_EXERCISE OBJECTIVE_
Please repeat, exactly as they stand, the line containing "Open the Source Control view" and the lines after it through the final line of the listing below, minus pictures.

_DATA PROVIDED_

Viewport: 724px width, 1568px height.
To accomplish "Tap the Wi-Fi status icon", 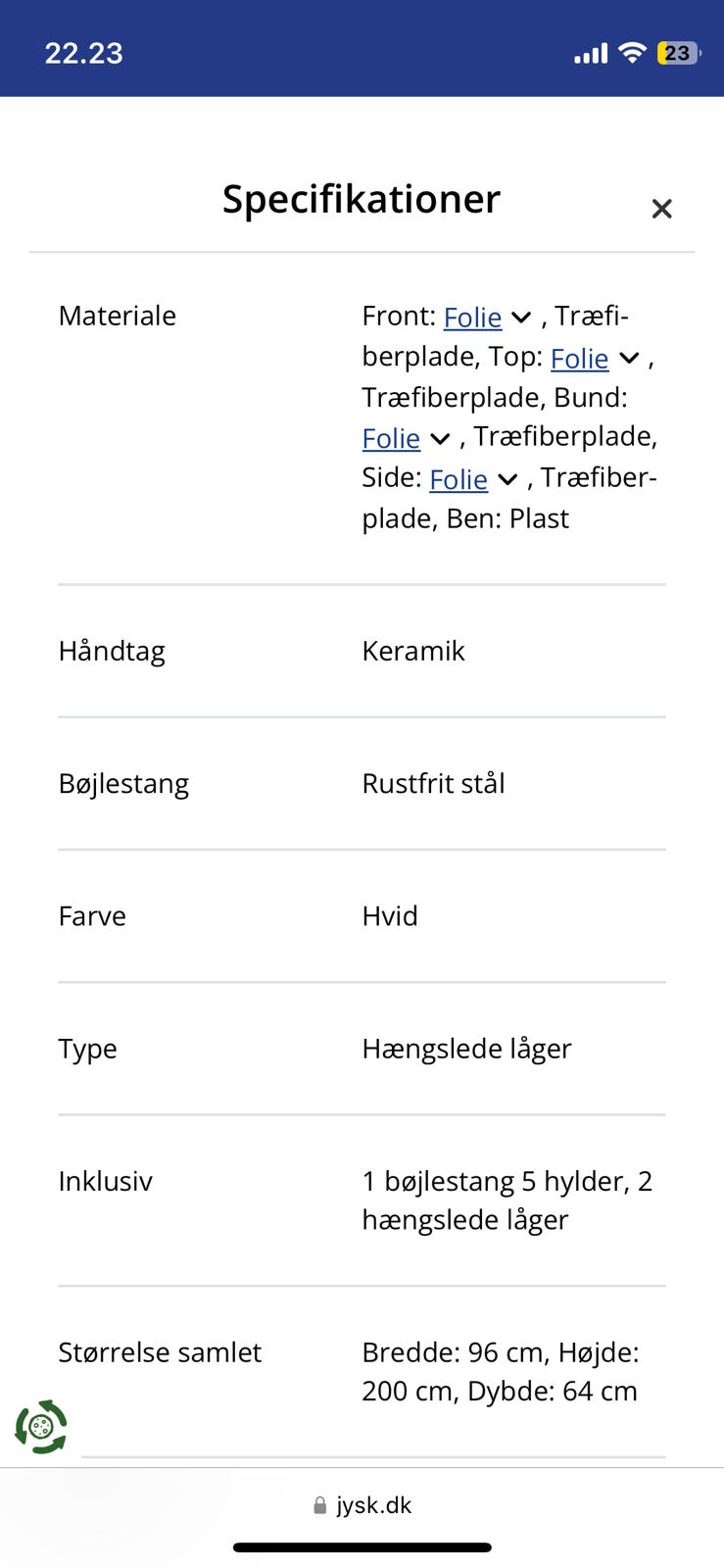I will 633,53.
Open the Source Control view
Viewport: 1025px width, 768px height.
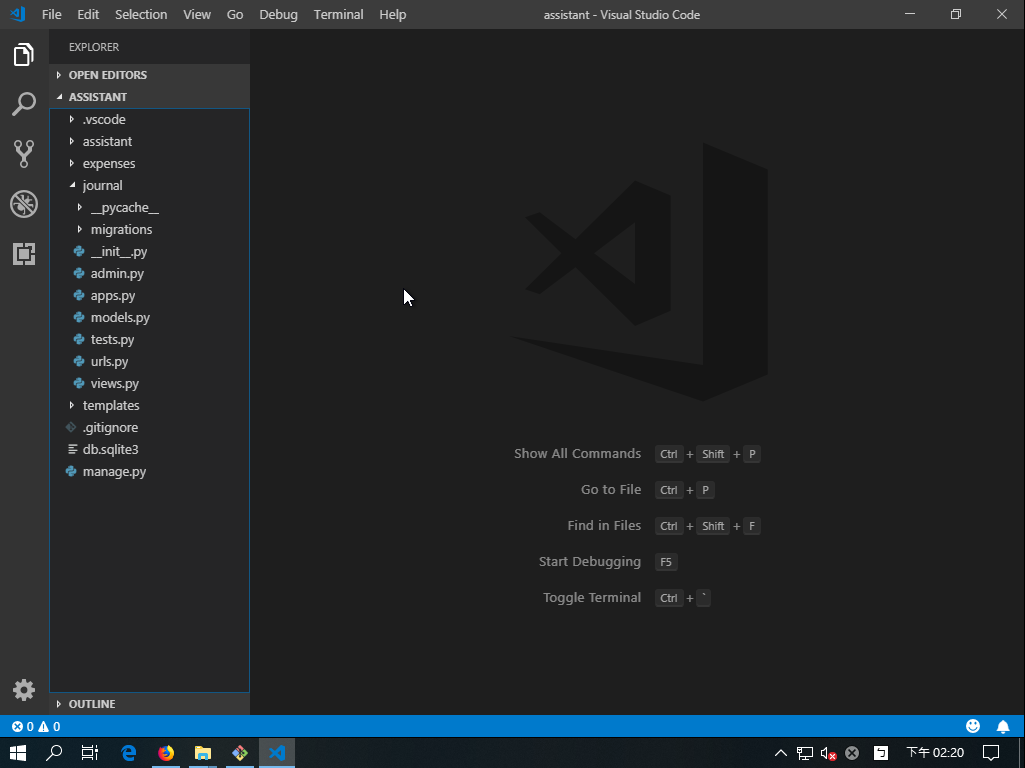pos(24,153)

_TASK SOLUTION_
Open the Source Control view
Viewport: 1025px width, 768px height.
pos(24,153)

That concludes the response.